Input 1 4-channel photo (the image after matting) to obtain 1 standard ID photo and 1 high-definition ID photo in 4-channel transparent PNG.

python inference.py -t idphoto_crop -i ./idphoto_matting.png -o ./idphoto_crop.png --height 413 --width 295

⚡️ Deploy API Service

Start Backend

python deploy_api.py

Request API Service

For detailed request methods, please refer to the API Documentation, which includes the following request examples:


🐳 Docker Deployment

1. Pull or Build Image

Choose one of the following methods

Method 1: Pull the latest image:

docker pull linzeyi/hivision_idphotos

Method 2: Directly build the image from Dockerfile:

After ensuring that at least one matting model weight file is placed in the hivision/creator/weights directory, execute the following in the project root directory:

docker build -t linzeyi/hivision_idphotos .

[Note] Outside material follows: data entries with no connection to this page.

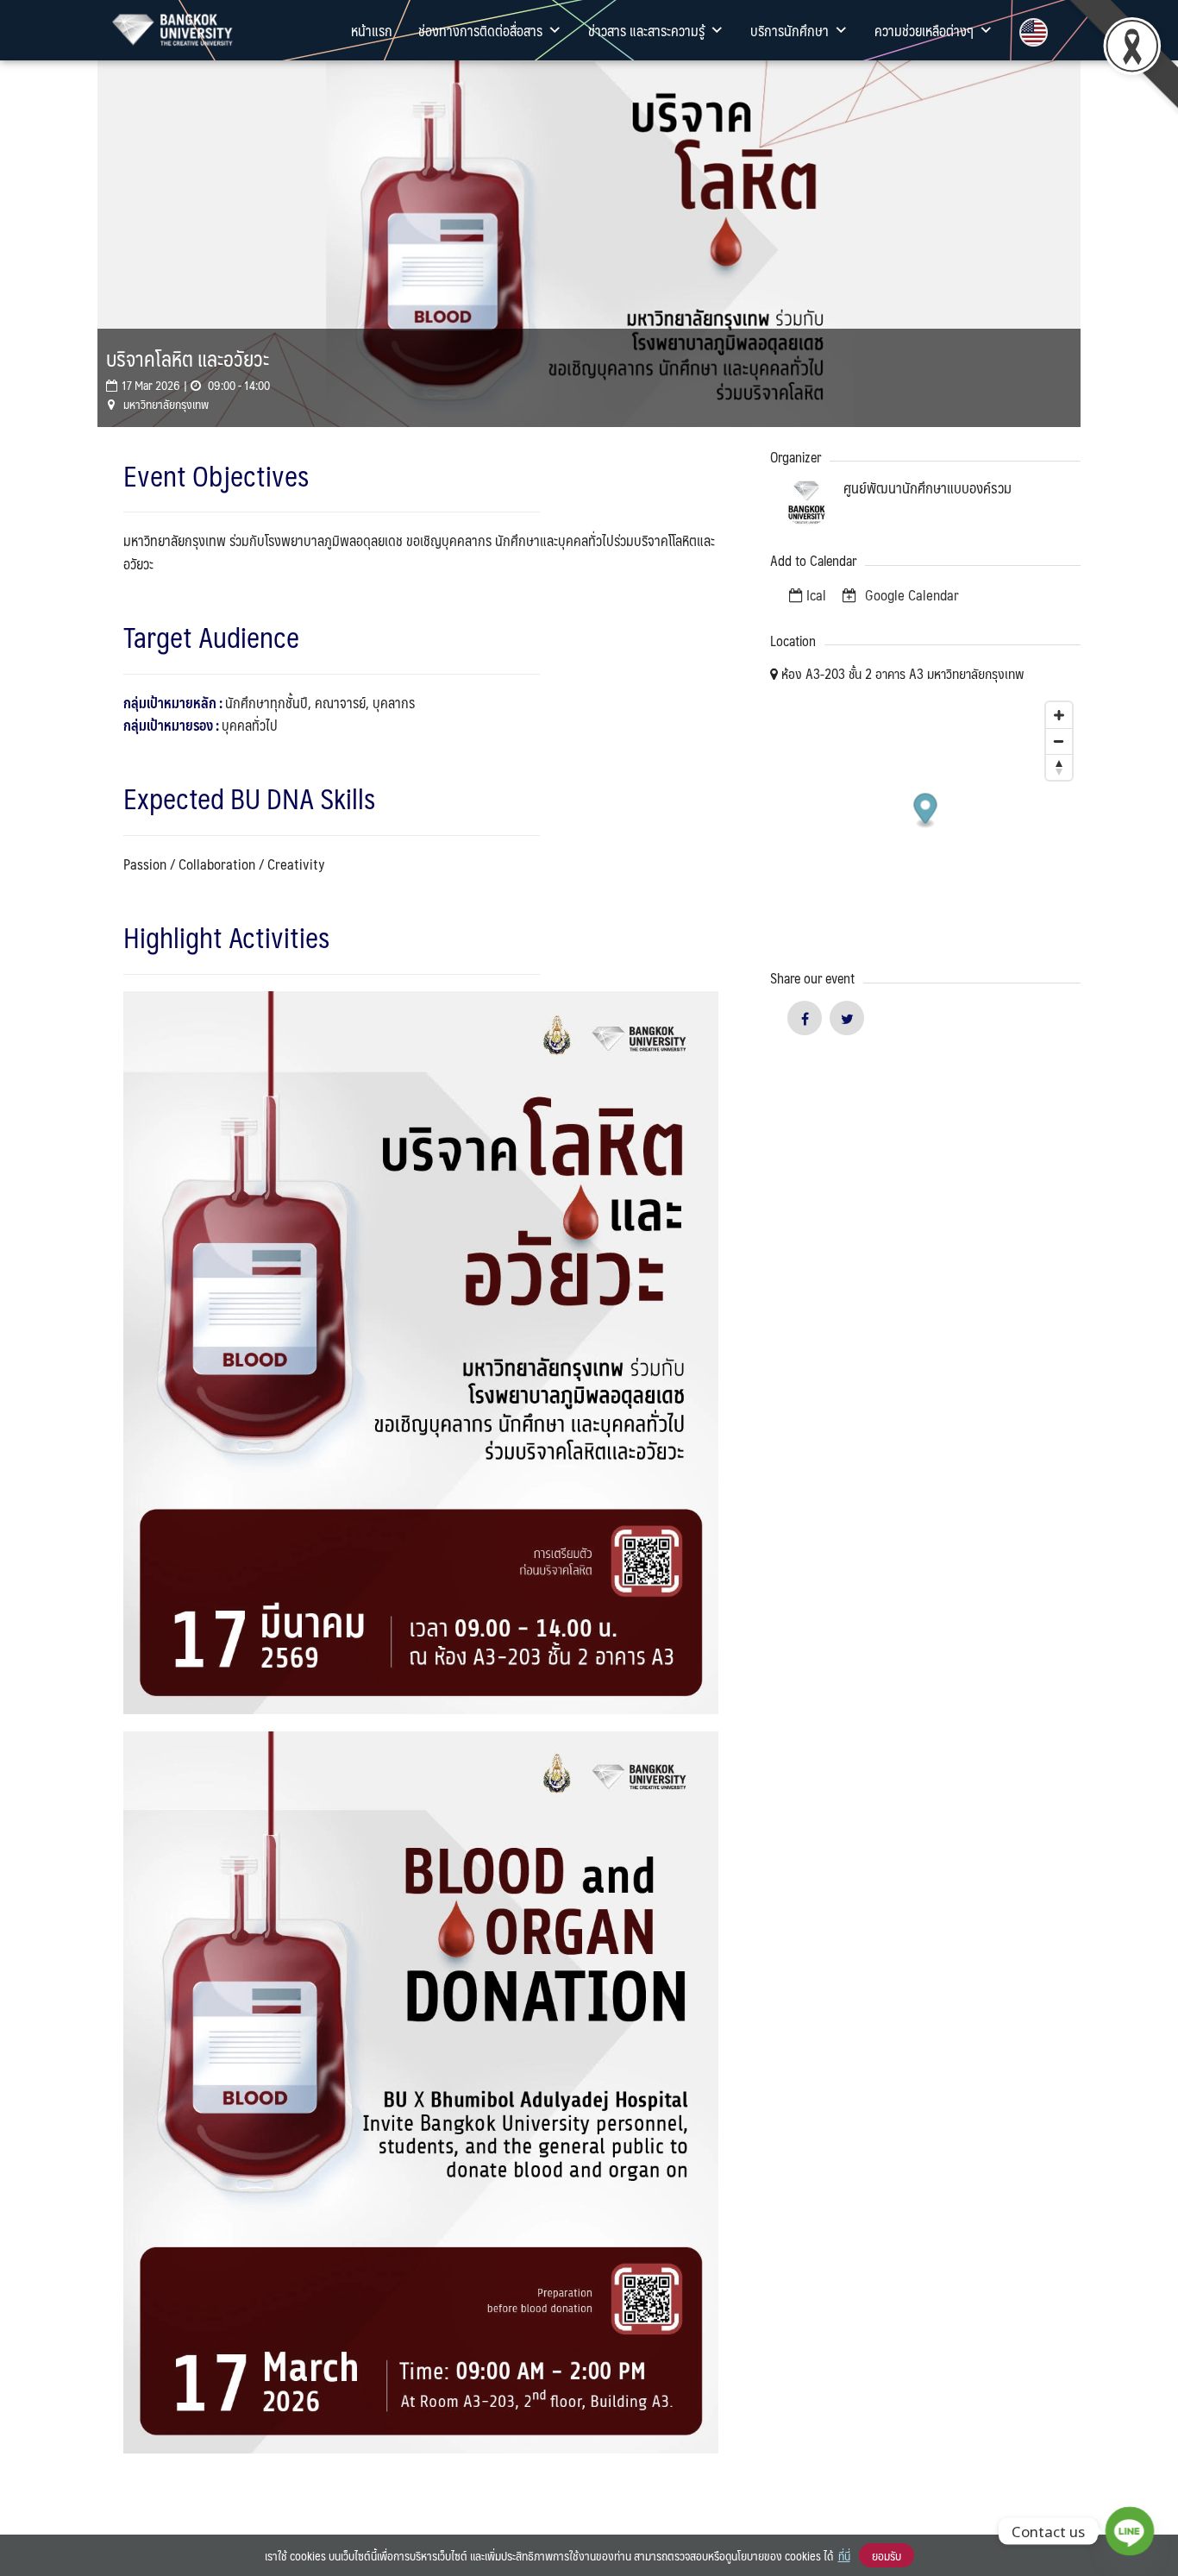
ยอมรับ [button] (886, 2555)
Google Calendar (910, 594)
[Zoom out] (1059, 741)
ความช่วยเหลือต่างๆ (924, 30)
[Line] (1129, 2531)
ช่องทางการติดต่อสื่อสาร (480, 30)
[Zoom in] (1059, 715)
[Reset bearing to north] (1059, 767)
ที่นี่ (844, 2555)
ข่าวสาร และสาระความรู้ (646, 30)
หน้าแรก (371, 30)
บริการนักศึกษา (789, 30)
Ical (816, 594)
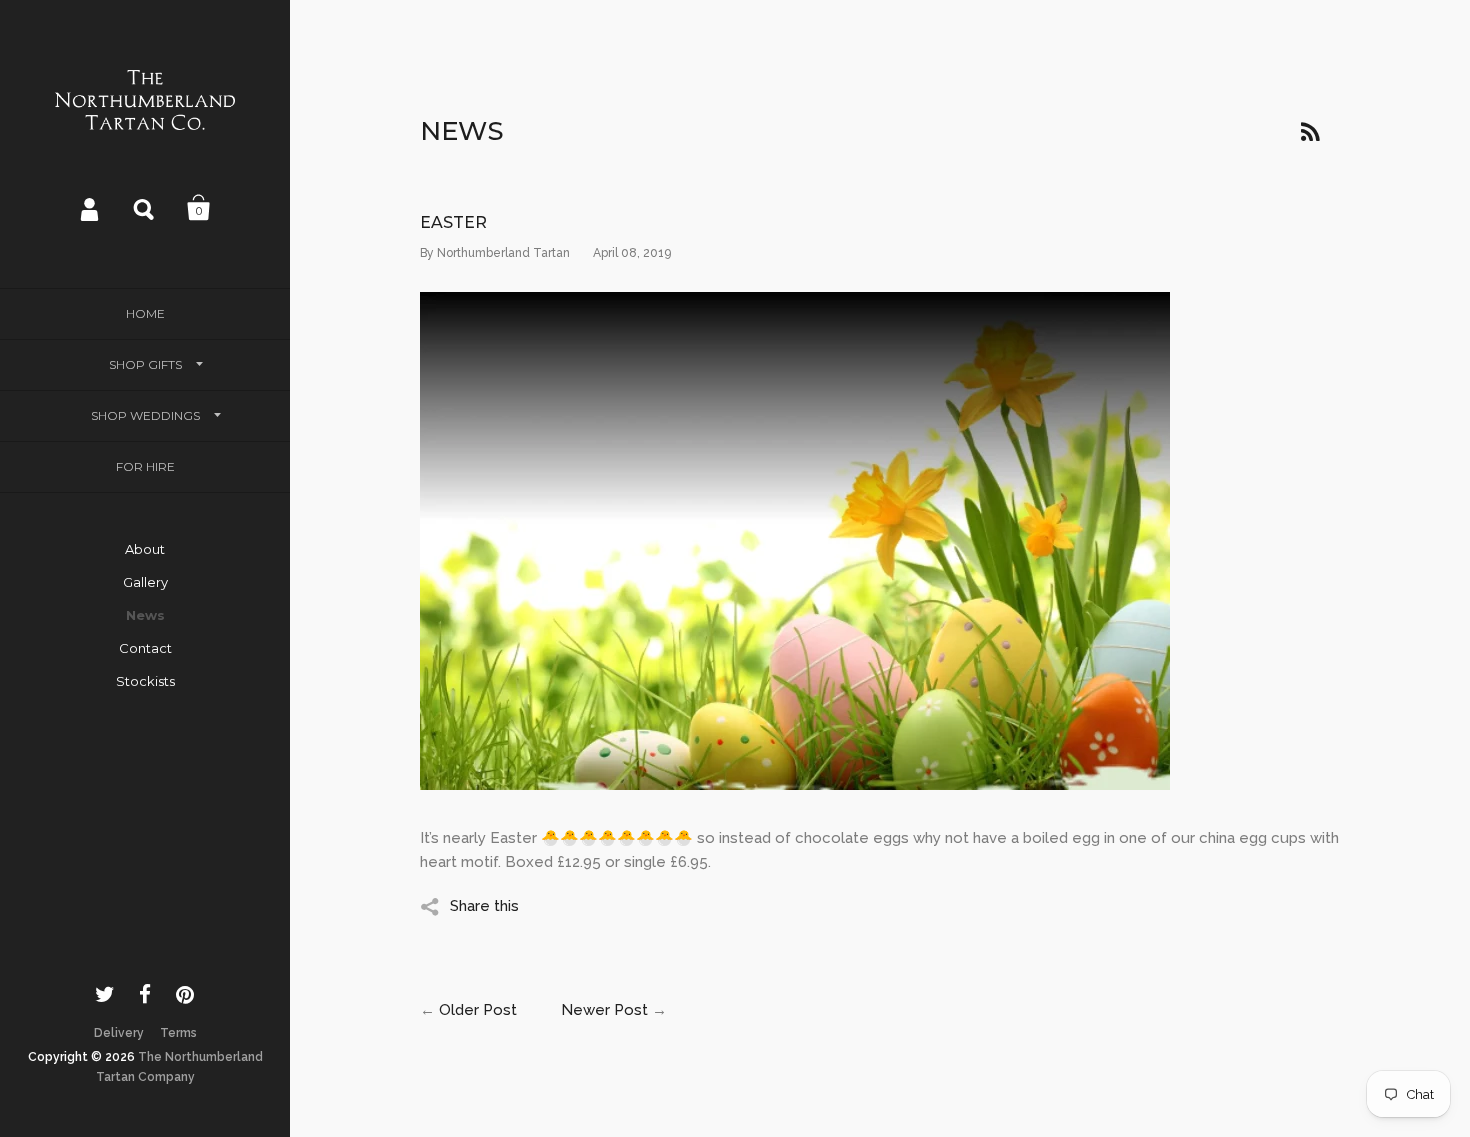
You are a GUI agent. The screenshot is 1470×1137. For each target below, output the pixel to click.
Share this (484, 906)
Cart (199, 208)
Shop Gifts (145, 364)
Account (91, 208)
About (145, 549)
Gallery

Method 3: Build using Docker Compose:

After ensuring that at least one matting model weight file is placed in the hivision/creator/weights directory, execute the following in the project root directory:

docker compose build

2. Run Services

Start Gradio Demo Service

Run the following command, and you can access it locally at http://127.0.0.1:7860.

docker run -d -p 7860:7860 linzeyi/hivision_idphotos

Start API Backend Service

docker run -d -p 8080:8080 linzeyi/hivision_idphotos python3 deploy_api.py

Start Both Services Simultaneously

docker compose up -d

Environment Variables

This project provides some additional configuration options, which can be set using environment variables:

Environment Variable Type Description Example
FACE_PLUS_API_KEY Optional This is your API key obtained from the Face++ console 7-fZStDJ····
FACE_PLUS_API_SECRET Optional Secret corresponding to the Face++ API key VTee824E····
RUN_MODE Optional Running mode, with the option of beast (beast mode). In beast mode, the face detection and matting models will not release memory, achieving faster secondary inference speeds. It is recommended to try to have at least 16GB of memory. beast

Example of using environment variables in Docker:

docker run  -d -p 7860:7860 \
    -e FACE_PLUS_API_KEY=7-fZStDJ···· \
    -e FACE_PLUS_API_SECRET=VTee824E···· \
    -e RUN_MODE=beast \
    linzeyi/hivision_idphotos 

📖 Cite Projects

  1. MTCNN:
@software{ipazc_mtcnn_2021,
    author = {ipazc},
    title = {{MTCNN}},
    url = {https://github.com/ipazc/mtcnn},
    year = {2021},
    publisher = {GitHub}
}
  1. ModNet:
@software{zhkkke_modnet_2021,
    author = {ZHKKKe},
    title = {{ModNet}},
    url = {https://github.com/ZHKKKe/MODNet},
    year = {2021},
    publisher = {GitHub}
}

Q&A

1. How to modify preset sizes and colors?

  • Size: After modifying size_list_EN.csv, run app.py again. The first column is the size name, the second column is the height, and the third column is the width.
  • Color: After modifying color_list_EN.csv, run app.py again. The first column is the color name, and the second column is the Hex value.

2. How to Change the Watermark Font?

  1. Place the font file in the hivision/plugin/font folder.
  2. Change the font_file parameter value in hivision/plugin/watermark.py to the name of the font file.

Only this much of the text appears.